Bangladesh's Supreme Court today rejected former prime minister Khaleda Zia's plea to stop the trial proceedings against her in a 2007 corruption case that reportedly caused the exchequer more than USD 120 million.
Bangladesh’s Supreme Court today rejected former prime minister Khaleda Zia’s plea to stop the trial proceedings against her in a 2007 corruption case that reportedly caused the exchequer more than USD 120 million. Zia, 72, has been accused of awarding a contract to Global Agro Trade Pvt Company Ltd (Gatco) for container management at inland depots in Dhaka and Chittagong during her tenure as the prime minister from 2001-2006. The Anti-Corruption Commission (ACC) alleges that the contract was awarded in violation of government rules and caused a loss of nearly USD 124 million to the country.

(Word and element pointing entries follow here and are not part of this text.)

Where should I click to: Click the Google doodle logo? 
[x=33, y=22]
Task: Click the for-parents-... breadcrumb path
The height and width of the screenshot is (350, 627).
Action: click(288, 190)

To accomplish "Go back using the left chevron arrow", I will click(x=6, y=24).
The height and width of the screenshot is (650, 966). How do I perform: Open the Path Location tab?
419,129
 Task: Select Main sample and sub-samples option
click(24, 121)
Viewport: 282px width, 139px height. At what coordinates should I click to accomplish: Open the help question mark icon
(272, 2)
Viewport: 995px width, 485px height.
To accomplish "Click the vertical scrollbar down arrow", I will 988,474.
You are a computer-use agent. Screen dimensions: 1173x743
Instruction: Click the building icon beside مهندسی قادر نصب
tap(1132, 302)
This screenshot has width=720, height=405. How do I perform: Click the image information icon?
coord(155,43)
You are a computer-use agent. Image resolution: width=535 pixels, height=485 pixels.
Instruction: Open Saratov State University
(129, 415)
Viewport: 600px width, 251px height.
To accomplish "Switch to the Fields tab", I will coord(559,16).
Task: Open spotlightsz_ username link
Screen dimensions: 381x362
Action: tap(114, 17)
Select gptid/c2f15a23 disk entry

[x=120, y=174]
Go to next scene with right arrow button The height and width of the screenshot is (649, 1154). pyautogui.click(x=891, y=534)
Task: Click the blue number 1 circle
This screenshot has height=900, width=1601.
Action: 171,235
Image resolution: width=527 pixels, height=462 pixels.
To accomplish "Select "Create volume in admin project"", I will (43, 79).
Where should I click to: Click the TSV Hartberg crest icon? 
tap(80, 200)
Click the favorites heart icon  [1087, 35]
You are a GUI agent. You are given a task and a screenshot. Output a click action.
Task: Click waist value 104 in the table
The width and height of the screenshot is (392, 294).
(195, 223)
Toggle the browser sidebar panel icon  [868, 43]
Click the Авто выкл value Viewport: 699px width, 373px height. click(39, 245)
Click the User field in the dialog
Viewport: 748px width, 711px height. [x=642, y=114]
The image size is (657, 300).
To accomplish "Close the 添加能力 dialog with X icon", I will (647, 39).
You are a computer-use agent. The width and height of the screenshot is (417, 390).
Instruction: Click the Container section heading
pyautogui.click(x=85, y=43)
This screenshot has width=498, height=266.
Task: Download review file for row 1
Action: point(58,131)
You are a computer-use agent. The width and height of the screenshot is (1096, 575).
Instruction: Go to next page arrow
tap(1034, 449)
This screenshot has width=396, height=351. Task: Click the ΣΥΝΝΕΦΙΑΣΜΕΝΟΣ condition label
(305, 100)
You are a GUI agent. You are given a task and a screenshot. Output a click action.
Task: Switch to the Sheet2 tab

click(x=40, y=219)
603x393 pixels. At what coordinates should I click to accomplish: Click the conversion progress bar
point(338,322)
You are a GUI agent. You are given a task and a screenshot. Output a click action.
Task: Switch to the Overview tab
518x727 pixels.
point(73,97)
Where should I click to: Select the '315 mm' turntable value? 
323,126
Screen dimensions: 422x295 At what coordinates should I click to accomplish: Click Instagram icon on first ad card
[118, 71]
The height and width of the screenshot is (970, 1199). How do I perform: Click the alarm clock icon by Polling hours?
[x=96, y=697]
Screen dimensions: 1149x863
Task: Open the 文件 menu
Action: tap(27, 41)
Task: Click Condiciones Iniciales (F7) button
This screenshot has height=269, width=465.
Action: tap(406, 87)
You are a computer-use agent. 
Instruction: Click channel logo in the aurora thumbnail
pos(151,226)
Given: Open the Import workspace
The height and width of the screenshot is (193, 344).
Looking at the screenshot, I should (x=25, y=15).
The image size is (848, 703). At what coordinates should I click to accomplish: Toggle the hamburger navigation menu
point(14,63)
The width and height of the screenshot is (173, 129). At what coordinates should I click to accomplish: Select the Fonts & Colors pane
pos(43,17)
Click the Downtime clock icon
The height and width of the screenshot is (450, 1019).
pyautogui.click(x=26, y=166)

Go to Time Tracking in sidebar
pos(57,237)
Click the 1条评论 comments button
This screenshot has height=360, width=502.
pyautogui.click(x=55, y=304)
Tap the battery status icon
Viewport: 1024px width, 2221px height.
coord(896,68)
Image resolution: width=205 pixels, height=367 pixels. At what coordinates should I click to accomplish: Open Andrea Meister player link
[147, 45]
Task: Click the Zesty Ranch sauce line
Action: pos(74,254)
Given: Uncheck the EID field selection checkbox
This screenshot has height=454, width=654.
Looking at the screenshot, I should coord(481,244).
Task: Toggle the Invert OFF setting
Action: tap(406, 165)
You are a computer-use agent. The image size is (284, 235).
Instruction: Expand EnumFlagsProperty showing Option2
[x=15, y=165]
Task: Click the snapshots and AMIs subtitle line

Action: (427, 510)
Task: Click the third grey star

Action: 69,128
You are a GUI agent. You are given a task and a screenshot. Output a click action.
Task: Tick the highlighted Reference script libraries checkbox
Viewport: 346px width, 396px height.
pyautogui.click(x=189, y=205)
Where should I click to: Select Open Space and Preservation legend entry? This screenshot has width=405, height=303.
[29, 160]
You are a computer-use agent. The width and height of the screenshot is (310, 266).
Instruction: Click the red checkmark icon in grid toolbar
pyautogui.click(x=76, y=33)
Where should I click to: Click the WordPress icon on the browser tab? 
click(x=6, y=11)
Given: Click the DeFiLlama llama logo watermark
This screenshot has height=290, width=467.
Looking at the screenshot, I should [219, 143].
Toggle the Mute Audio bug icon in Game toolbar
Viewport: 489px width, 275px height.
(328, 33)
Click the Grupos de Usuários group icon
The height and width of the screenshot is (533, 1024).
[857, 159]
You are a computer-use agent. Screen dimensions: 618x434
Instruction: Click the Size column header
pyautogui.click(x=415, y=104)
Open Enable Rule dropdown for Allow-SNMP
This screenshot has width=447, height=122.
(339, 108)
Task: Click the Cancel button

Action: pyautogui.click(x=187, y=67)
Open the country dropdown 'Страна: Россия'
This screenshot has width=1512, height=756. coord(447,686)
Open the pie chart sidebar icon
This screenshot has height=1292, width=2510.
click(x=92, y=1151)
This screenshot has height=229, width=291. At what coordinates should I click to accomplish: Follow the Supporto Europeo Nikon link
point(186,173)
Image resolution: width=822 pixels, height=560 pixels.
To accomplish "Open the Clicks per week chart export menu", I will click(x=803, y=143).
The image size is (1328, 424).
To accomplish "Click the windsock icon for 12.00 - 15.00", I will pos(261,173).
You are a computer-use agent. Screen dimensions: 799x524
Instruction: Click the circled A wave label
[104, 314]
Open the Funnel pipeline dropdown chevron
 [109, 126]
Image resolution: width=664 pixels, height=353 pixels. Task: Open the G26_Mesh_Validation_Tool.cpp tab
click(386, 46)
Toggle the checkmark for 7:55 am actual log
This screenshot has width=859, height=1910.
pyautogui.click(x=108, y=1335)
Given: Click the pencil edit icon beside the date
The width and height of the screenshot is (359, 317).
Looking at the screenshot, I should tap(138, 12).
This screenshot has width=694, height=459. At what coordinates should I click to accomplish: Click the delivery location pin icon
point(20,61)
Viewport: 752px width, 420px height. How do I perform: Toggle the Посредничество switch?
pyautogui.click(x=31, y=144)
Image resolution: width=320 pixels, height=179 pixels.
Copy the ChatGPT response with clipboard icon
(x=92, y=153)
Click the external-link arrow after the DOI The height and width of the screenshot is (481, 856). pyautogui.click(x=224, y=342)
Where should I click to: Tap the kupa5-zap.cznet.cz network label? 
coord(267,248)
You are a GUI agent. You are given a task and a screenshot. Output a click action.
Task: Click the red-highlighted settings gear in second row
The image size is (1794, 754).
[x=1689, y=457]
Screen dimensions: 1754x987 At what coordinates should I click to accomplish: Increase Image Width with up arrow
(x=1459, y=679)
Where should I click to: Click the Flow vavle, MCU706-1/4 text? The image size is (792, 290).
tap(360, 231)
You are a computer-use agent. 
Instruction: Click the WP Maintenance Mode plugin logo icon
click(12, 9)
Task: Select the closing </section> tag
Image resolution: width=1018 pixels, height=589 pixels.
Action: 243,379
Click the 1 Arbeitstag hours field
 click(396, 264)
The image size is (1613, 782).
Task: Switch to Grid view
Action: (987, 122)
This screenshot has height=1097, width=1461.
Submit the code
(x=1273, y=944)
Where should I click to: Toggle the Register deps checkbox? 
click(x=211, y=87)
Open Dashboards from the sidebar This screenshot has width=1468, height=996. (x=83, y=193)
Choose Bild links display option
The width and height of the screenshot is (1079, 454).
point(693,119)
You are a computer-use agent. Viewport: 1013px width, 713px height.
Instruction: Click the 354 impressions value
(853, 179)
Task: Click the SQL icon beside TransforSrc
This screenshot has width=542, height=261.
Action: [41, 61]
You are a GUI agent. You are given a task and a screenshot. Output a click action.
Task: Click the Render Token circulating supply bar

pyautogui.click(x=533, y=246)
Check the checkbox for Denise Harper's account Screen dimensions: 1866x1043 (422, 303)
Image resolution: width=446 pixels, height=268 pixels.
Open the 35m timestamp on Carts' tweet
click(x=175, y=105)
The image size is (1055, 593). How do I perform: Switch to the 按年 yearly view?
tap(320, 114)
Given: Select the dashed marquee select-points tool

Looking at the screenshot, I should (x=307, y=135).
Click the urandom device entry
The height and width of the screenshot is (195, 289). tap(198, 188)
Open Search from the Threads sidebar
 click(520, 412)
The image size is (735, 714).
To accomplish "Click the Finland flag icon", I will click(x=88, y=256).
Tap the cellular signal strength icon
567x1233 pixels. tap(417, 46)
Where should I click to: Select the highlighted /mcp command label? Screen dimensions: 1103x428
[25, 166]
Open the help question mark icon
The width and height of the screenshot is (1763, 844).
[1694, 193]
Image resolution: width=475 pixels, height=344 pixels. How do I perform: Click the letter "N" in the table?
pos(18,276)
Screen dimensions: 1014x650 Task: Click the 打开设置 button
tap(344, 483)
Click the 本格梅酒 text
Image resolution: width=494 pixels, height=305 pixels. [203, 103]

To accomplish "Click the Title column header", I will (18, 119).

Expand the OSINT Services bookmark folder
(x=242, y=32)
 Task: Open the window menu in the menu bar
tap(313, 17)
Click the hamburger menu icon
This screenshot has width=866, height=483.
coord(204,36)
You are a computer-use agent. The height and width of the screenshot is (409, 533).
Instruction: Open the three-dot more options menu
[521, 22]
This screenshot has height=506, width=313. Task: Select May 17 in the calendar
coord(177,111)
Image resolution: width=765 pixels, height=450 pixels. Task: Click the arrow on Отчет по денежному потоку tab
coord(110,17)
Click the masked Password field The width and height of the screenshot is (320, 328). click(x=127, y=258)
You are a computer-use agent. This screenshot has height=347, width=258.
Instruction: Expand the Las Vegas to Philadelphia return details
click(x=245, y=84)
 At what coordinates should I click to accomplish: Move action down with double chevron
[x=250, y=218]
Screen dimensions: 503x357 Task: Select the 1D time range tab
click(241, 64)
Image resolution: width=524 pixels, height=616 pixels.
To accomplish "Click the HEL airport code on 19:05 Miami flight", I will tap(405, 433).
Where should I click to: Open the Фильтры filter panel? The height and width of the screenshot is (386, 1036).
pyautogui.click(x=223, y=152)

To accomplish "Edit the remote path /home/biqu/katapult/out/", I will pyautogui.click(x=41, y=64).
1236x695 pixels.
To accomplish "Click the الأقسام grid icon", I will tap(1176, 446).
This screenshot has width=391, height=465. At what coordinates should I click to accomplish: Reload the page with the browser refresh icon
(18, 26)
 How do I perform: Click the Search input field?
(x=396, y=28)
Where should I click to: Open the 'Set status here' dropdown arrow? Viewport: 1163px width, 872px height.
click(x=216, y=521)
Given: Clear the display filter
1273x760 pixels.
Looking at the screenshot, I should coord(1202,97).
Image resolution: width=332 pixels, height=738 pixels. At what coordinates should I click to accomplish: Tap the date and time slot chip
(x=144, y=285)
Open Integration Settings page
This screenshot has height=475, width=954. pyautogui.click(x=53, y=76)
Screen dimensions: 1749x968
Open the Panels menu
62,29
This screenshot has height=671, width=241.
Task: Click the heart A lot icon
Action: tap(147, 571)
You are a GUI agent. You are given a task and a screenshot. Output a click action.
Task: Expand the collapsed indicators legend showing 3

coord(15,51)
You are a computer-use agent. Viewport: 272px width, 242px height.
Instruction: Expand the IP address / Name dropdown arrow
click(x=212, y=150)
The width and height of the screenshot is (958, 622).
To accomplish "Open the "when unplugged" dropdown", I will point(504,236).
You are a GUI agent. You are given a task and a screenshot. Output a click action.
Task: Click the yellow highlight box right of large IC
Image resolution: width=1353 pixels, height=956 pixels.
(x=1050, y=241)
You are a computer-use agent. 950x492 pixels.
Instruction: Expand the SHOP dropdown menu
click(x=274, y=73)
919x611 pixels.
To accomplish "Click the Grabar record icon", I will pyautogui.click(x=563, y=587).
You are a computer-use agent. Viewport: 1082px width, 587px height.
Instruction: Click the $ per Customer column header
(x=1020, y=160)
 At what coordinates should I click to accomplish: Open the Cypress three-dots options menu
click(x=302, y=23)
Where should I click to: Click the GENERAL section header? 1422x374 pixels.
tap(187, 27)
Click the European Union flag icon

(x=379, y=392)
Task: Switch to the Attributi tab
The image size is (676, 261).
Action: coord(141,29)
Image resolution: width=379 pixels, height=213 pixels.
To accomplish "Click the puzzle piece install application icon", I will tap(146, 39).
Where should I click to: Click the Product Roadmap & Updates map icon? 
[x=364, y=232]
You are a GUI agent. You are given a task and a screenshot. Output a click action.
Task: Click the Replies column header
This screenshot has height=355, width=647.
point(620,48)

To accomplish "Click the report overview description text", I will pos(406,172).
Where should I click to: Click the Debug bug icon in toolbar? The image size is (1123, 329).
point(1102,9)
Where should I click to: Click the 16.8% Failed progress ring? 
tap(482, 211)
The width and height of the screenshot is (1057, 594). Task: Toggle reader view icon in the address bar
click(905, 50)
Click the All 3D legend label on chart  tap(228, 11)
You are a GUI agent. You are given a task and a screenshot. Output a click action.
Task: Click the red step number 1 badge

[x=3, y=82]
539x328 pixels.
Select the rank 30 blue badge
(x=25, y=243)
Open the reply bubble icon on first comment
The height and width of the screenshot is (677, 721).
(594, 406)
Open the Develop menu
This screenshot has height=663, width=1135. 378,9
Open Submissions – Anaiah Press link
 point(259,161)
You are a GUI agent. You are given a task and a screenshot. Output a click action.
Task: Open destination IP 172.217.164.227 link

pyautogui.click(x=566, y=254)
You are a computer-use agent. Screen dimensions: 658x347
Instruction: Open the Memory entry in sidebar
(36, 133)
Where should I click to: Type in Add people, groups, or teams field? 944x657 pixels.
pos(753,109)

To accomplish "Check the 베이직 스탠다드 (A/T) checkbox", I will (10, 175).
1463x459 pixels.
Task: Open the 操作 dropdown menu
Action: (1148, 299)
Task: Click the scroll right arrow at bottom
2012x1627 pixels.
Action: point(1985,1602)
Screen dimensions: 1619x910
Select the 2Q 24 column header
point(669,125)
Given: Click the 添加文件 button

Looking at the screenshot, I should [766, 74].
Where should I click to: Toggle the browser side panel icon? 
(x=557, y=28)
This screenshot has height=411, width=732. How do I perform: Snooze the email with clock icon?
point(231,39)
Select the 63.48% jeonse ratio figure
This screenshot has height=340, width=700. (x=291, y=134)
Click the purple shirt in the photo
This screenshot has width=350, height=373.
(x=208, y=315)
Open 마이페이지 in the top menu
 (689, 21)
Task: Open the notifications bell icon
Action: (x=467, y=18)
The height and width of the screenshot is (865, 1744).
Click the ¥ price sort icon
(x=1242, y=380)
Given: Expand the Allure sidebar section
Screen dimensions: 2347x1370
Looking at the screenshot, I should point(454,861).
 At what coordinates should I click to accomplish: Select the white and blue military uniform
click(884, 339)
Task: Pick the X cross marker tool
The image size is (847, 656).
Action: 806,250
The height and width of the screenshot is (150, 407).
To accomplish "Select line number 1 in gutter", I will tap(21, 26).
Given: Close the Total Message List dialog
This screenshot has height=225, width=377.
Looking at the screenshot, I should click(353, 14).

The opposition Bangladesh Nationalist Party (BNP) leader had pleaded the Supreme Court to stay the trial in the case in a lower court, but the apex court rejected her appeal. “Dismissed,” pronounced a four-member bench of the apex court’s Appellate Division headed by Chief Justice Surendra Kumar Sinha. The Anti-Corruption Commission (ACC) filed the graft case against Zia, her younger son Arafat Rahman, who died in 2015, and 11 others on September 2, 2007, saying the deal allegedly cost the exchequer over Tk 1,000 crore (USD 124 million). The two-time former prime minister has said that all the cases against her were politically motivated.
Zia was arrested the same day. A year after her arrest, Zia secured a bail from the High Court. The case was filed during the army-backed emergency rules in 2007-2008. The High Court earlier in August 2015 dismissed the ex- premier’s plea seeking to nullify the Gatco case prompting her to seek the apex court intervention to overturn the judgement. The case is now pending before Dhaka’s Special Judges Court. Zia is also being tried in two other graft cases involving two charities named after her husband and BNP’s founder Ziaur Rahman.
She was prime minister from 1991-1996 and 2001-2006.